The Supreme Court on April 27 will hear oral arguments in a case with major implications for privacy rights—and how law enforcement uses Americans’ cell phone data while investigating crimes.

The case, Chatrie v. United States, centers on law enforcement’s use of “geofencing warrants”—judge-authorized requests for cell phone location data near the scene of a crime.

Okello Chatrie told the Supreme Court that the government’s use of these warrants, which resulted in a criminal conviction over his robbing a bank while his smart phone was on his person, violated his Fourth Amendment rights. The government, meanwhile, has argued that such data is not protected when provided voluntarily to a “third party” like Google.

The court said it would focus on the circumstances of Chatrie’s case rather than the constitutionality of geofencing more generally. However, experts say that the Supreme Court’s decision will reverberate through future cases concerning privacy in the digital age.

Dr. David Super, a professor of law at the Georgetown University Law Center, described the case to The Epoch Times as “once-in-a-generation,” whatever the outcome.

Chatrie’s Warrant

In 2019, law enforcement received a geofence warrant from a state court seeking anonymized location data for devices within 150 meters (about 500 feet) of the bank robbery. In this form, the data couldn’t be used to identify specific cellphone users.

After Google complied with the first request, law enforcement then sought location data for devices over a longer, two-hour period, without seeking an additional court warrant. Google again provided the information.

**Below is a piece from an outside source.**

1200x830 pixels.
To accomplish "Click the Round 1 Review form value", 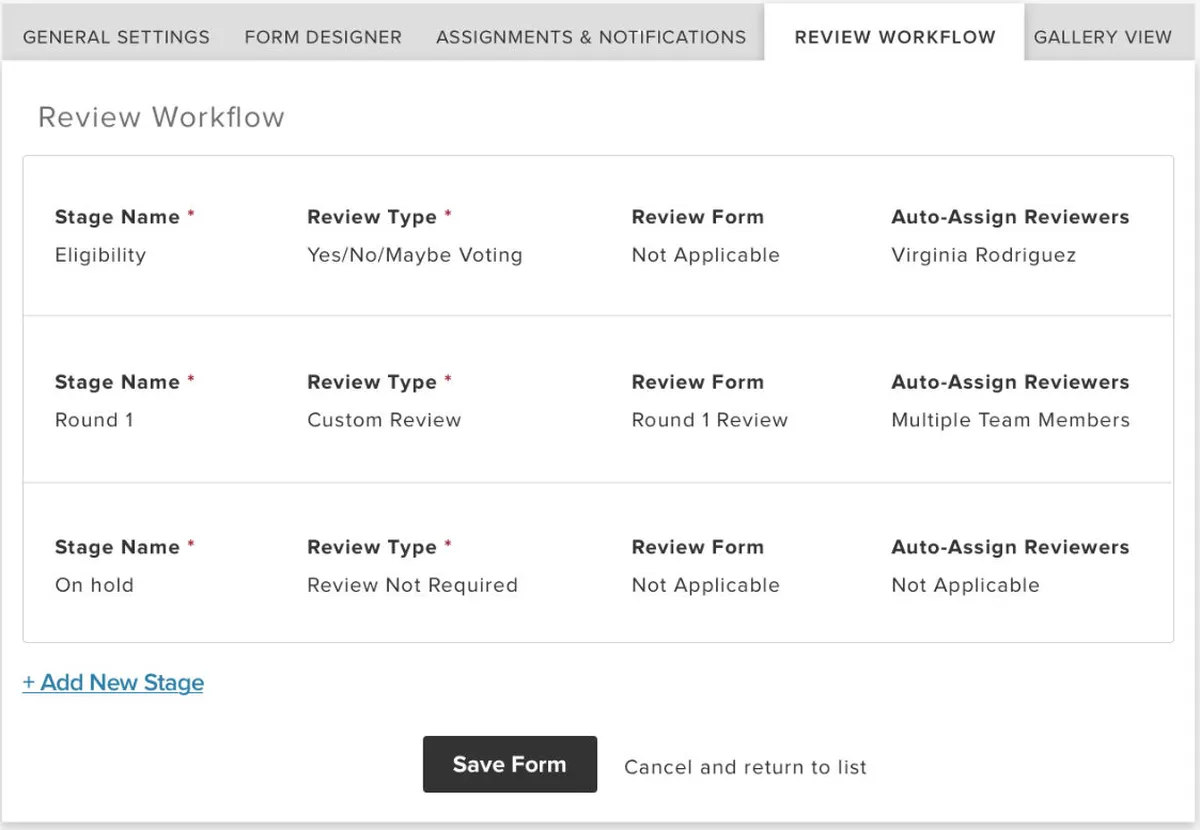I will coord(709,420).
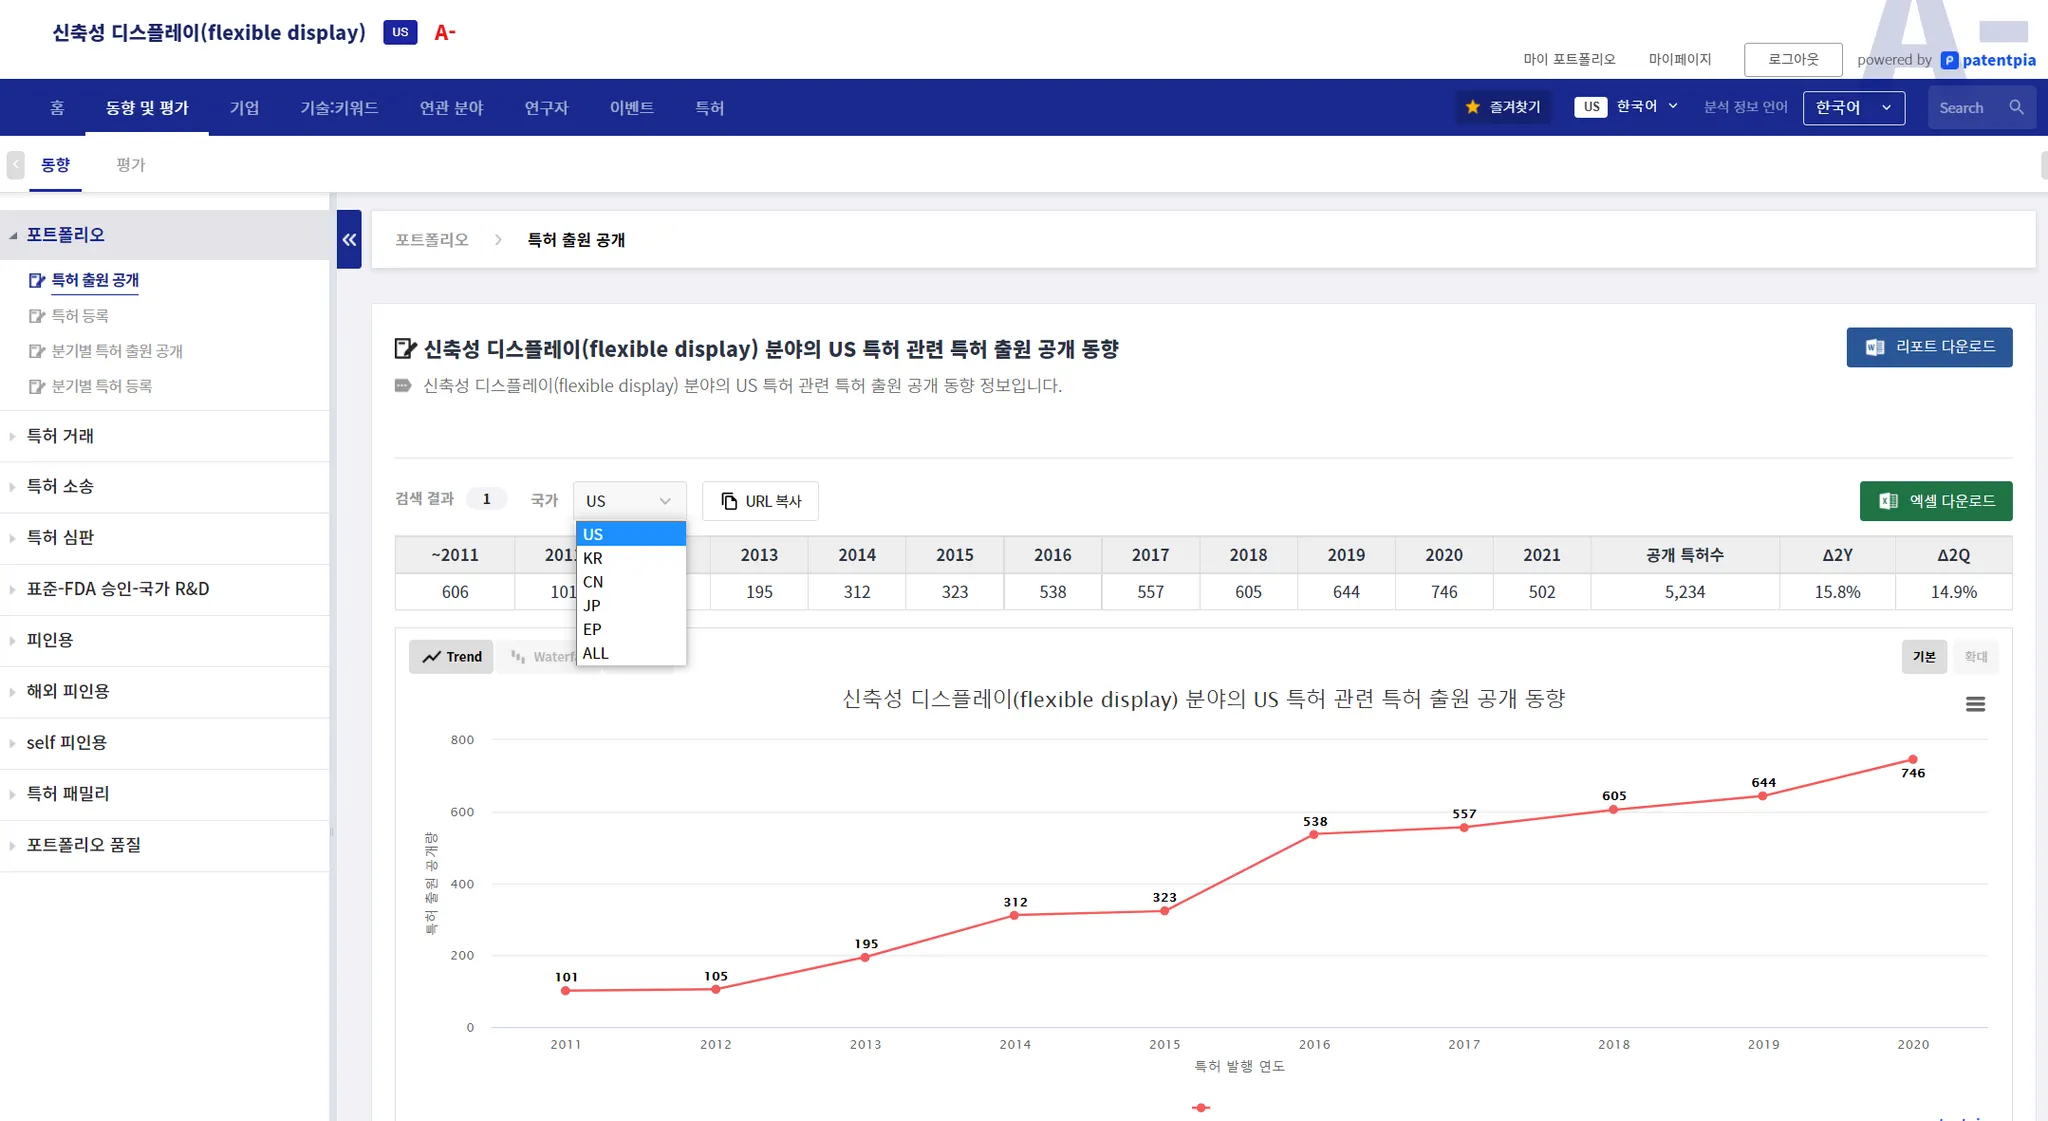
Task: Click 엑셀 다운로드 button
Action: click(x=1935, y=501)
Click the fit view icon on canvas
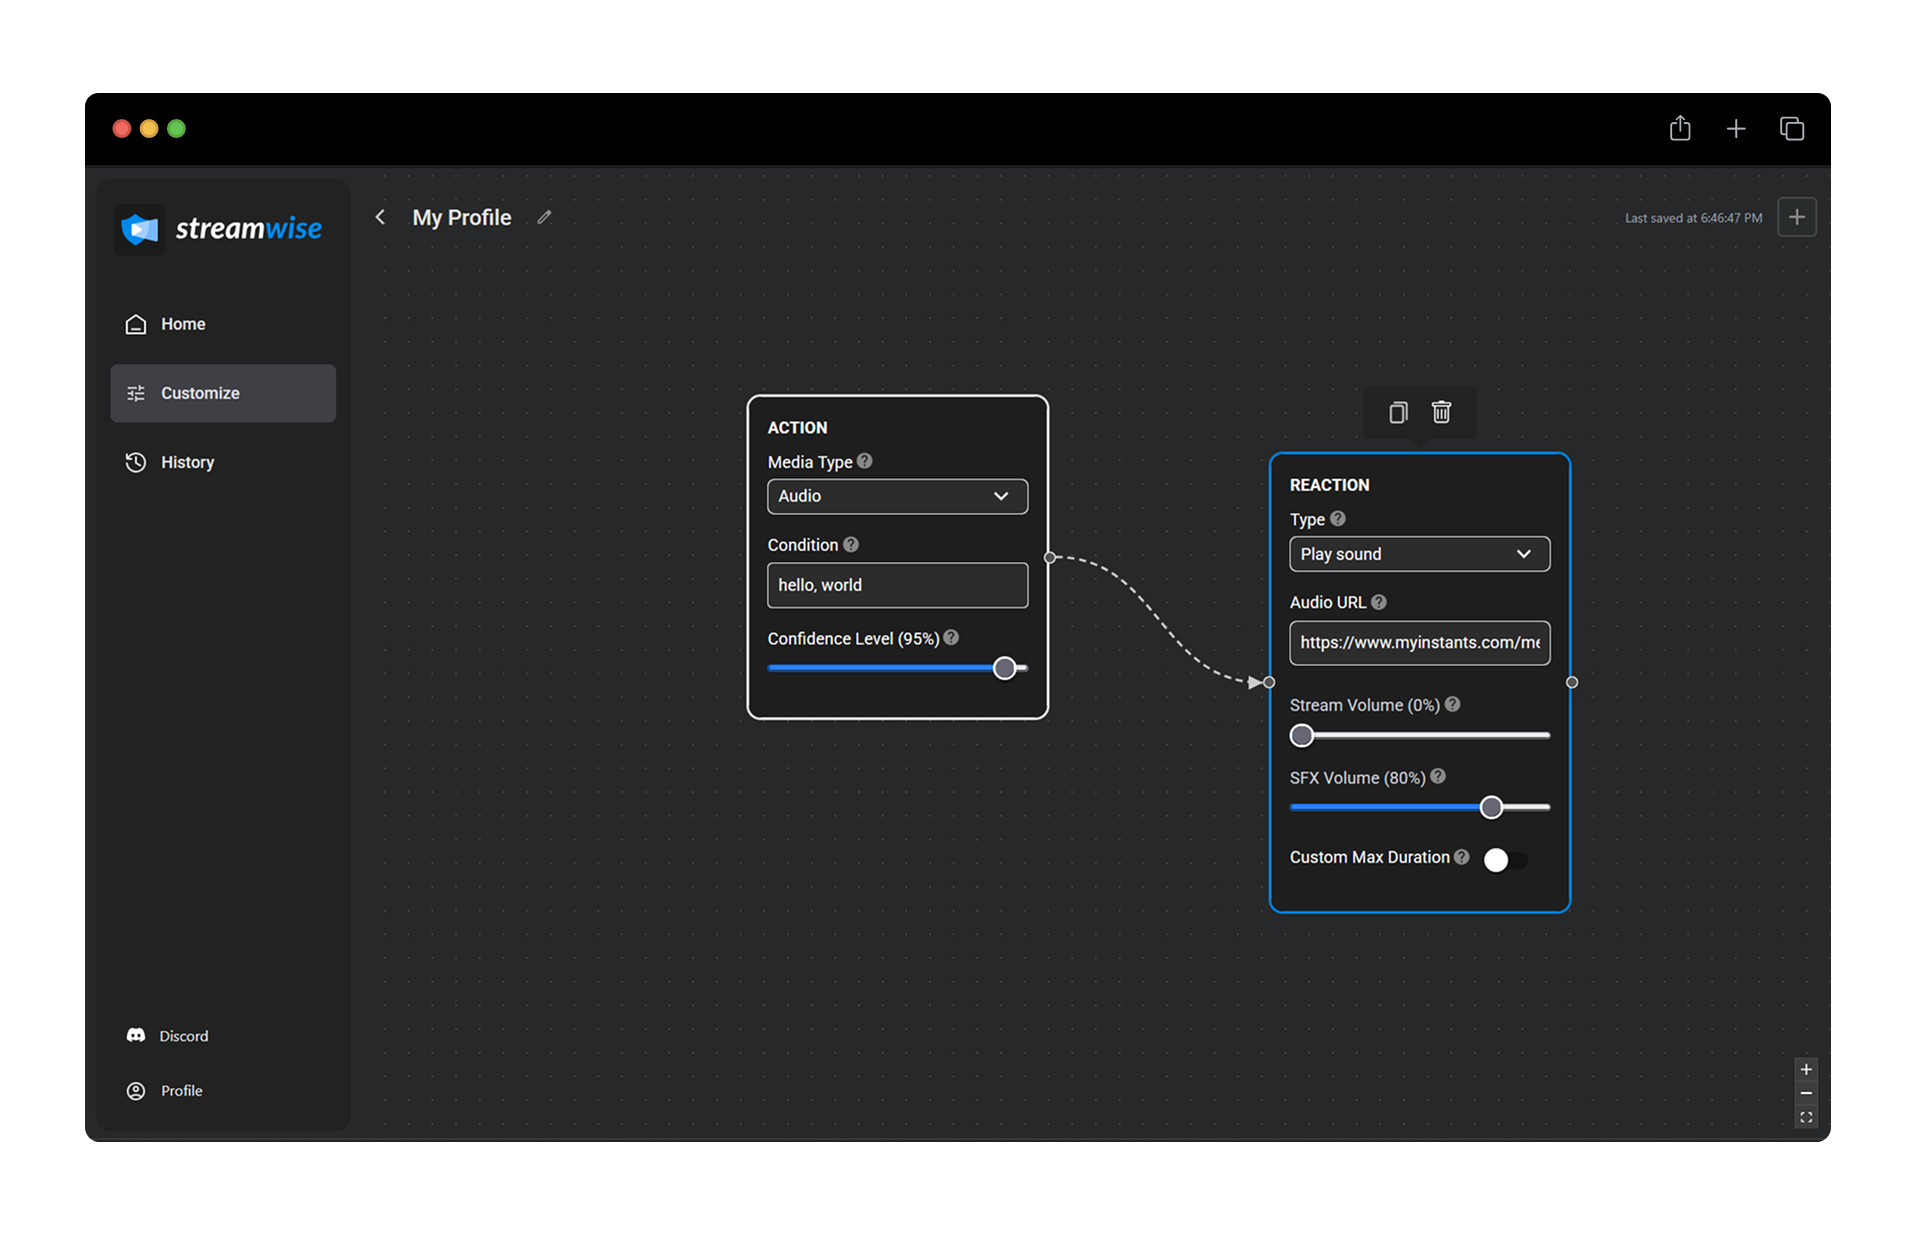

Then—still without seeking a warrant—investigators asked Google for “de-anonymized subscriber information for three devices,” and Google complied.

One of those devices belonged to Chatrie, and the information provided the basis for Chatrie’s eventual conviction for armed robbery.

Though Chatrie confessed, his lawyers argue that the geofencing evidence should be tossed because the warrant deprived him of his Fourth Amendment rights, which guarantees that “the right of the people to be secure in their persons, houses, papers, and effects, against unreasonable searches and seizures, shall not be violated, and no Warrants shall issue, but upon probable cause.”

Chatrie’s lawyers argued that the geofence warrant allowed investigators to gather the location history of people who were near the scene of the crime even though there was no other probable cause.

Super told The Epoch Times that geofencing was “pivotal” to the case against Chatrie. “The question in Chatrie is whether something as dramatic as a geofencing search is limited by the Fourth Amendment and requires the government to show specific needs with a proper basis,” he said.